[Stored dataset items]
^^^^

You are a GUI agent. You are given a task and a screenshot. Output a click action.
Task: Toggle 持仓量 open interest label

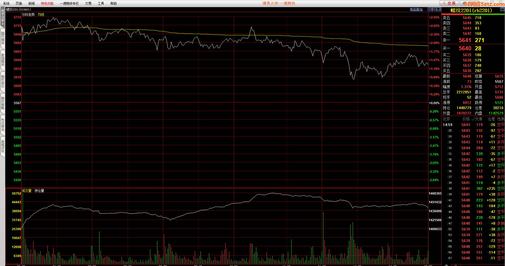[39, 191]
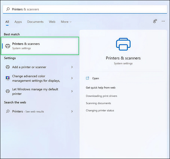Screen dimensions: 170x159
Task: Open the three-dot options menu
Action: pos(163,21)
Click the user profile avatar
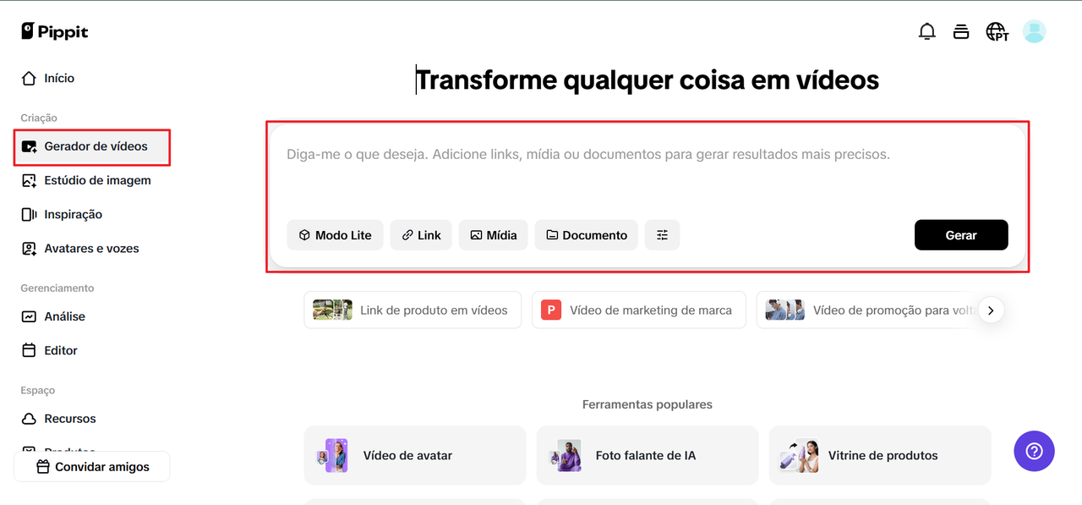 (1034, 32)
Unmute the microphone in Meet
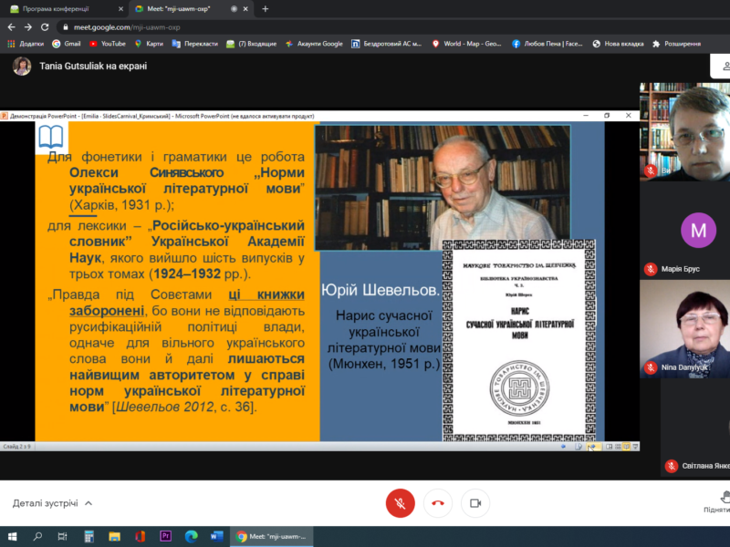This screenshot has height=547, width=730. click(400, 502)
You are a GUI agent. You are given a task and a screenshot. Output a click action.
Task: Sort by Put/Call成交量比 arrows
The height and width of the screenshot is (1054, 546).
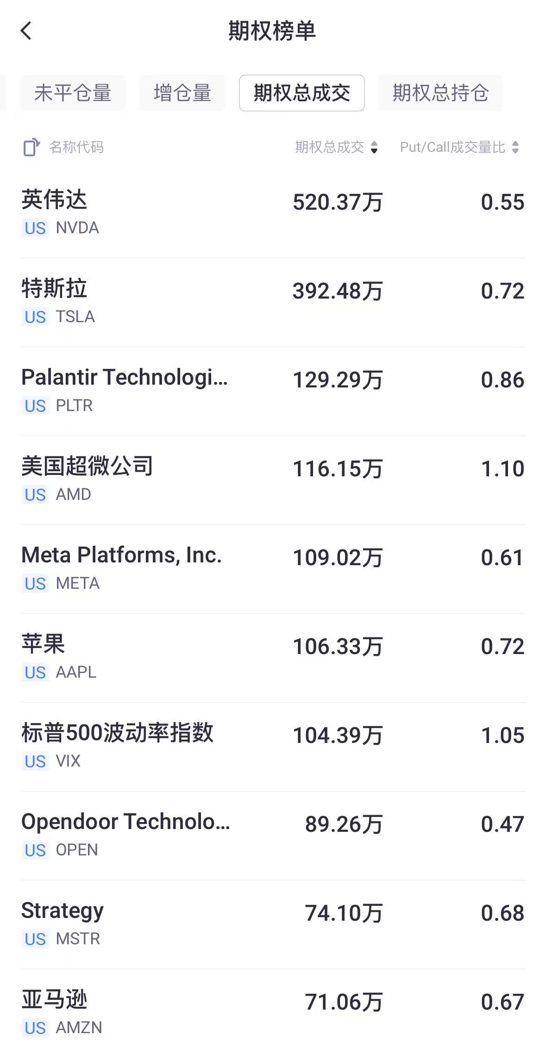[515, 148]
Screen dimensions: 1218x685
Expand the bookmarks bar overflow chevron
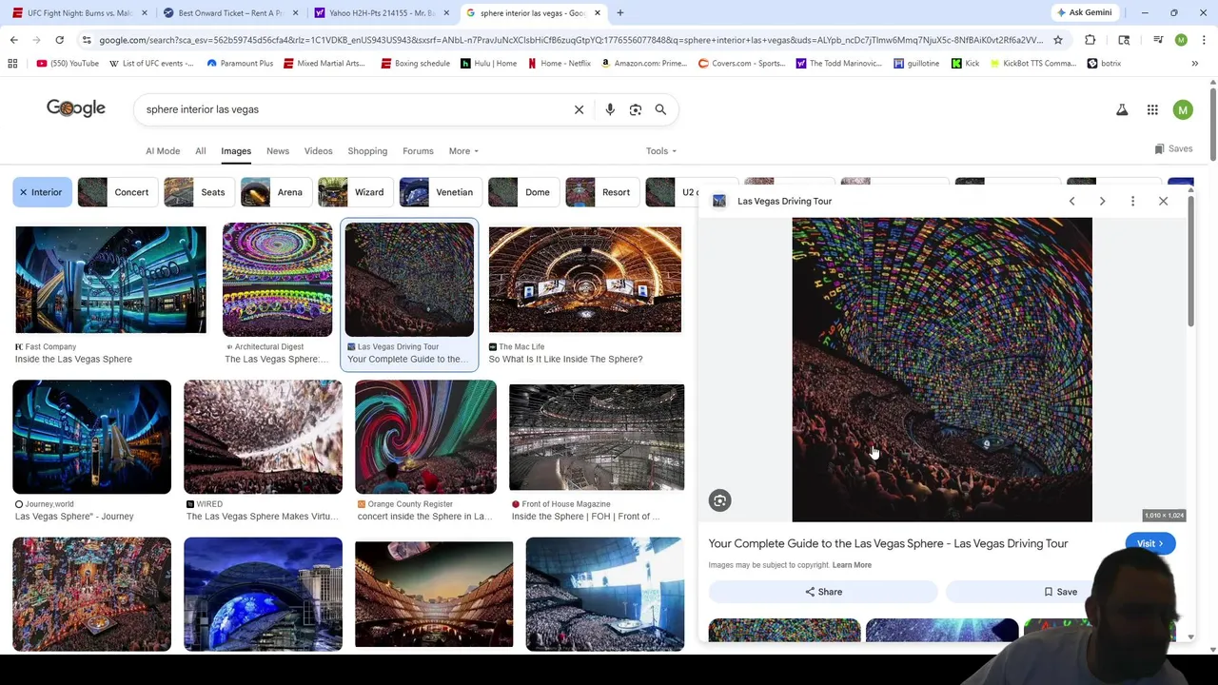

^^^^

Exercise:
Please repeat the entries above exactly, leaving out any pictures.

Solution below:
You are a GUI agent. You are given a task and a screenshot. Output a click action.
Task: Toggle 持仓量 open interest label

[39, 191]
Screen dimensions: 170x159
Task: Open the three-dot options menu
Action: pos(163,21)
Click the user profile avatar
 (1034, 32)
Unmute the microphone in Meet
This screenshot has height=547, width=730. click(400, 502)
You are a GUI agent. You are given a task and a screenshot. Output a click action.
Task: Sort by Put/Call成交量比 arrows
The height and width of the screenshot is (1054, 546).
[515, 148]
Screen dimensions: 1218x685
Expand the bookmarks bar overflow chevron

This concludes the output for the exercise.